The molecular origins of the disease are coming to light, suggesting several novel therapies
The essential nature of Alzheimer's disease—losing your mind—terrifies everyone who has seen a friend or family member fall to its advance. Alzheimer's disease is devastating, and, despite great strides in recent years, still puzzling in its cause and mechanisms.
Some cases, fortunately few, clearly run in families and strike early; the rest begin later, but show an equally relentless decay of personality. For the minority carrying early-onset Alzheimer's mutations, the genetics are cruel and implacable: If you have inherited one of those genes, you will develop the disease. Yet the great majority of cases do not demonstrate such a clear inheritance pattern. Of this majority, some represent inherited genes that give a higher-than-average chance of developing the disease. Other cases arise in the absence of known genetic risk factors and show no hereditary pattern. What turns these genetic chances into reality? More important, what can we do to stave off the disease once a diagnosis is made?
The answer to the first question is disappointing. Science doesn't know yet. What is known is that age is the most important risk factor. Even the familial form of the disease does not usually begin until the mid-50s, and the nonfamilial (more common) form starts much later, in the 70s or 80s. However, in both cases the brain pathology and cognitive deficits are the same, pointing to a common molecular mechanism.
The answer to the second question—how to treat the disease—is close but also out of reach. There are very few approved treatments for the psychological symptoms (memory loss, disorientation, personality changes), and the few that have been described seem to afford only very partial and short-term relief. Therapeutic options do exist for relieving secondary symptoms, including depression, anxiety, restlessness, hallucinations and sleep disorders. However, a cure or treatment for the underlying cause of Alzheimer's remains elusive.

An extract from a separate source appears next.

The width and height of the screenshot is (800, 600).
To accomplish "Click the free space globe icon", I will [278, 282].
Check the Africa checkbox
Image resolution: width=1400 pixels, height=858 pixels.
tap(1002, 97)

Mercifully, the gloom of this dark preface is lifting. Many research groups around the world are seeking to understand the disease at a fundamental level. Already, many insights into Alzheimer's disease pathogenesis have emerged, several promising drug therapies are on the horizon, and a few candidates are entering clinical trials. These compounds pursue diverse strategies, but all aim to halt or even reverse the molecular events that are precursors to cell dysfunction and cell death. In our laboratory, my colleagues and I have developed a model that explains the neurodegenerative mechanism of Alzheimer's disease, and we have some promising data on a novel method of blocking this pathogenic process.
We believe the root cause of Alzheimer's pathology is a toxic interaction of a protein fragment called amyloid-β 1-42 with specific ion channels in the outer membrane of neurons. Our data show that this interaction causes an abnormal influx of calcium ions (Ca2+) into the cell, disrupting cellular machinery and inhibiting the neuron's ability to respond to incoming stimuli. Over time, the Ca2+ dysregulation effectively poisons the cell. We have been able to arrest this process by introducing small "decoy peptides" that bind Aβ1-42 and force it from its destructive shape into a benign complex with the decoy. In this article I shall summarize the current understanding of Alzheimer's disease, a few of the best therapeutic candidates, and our own work.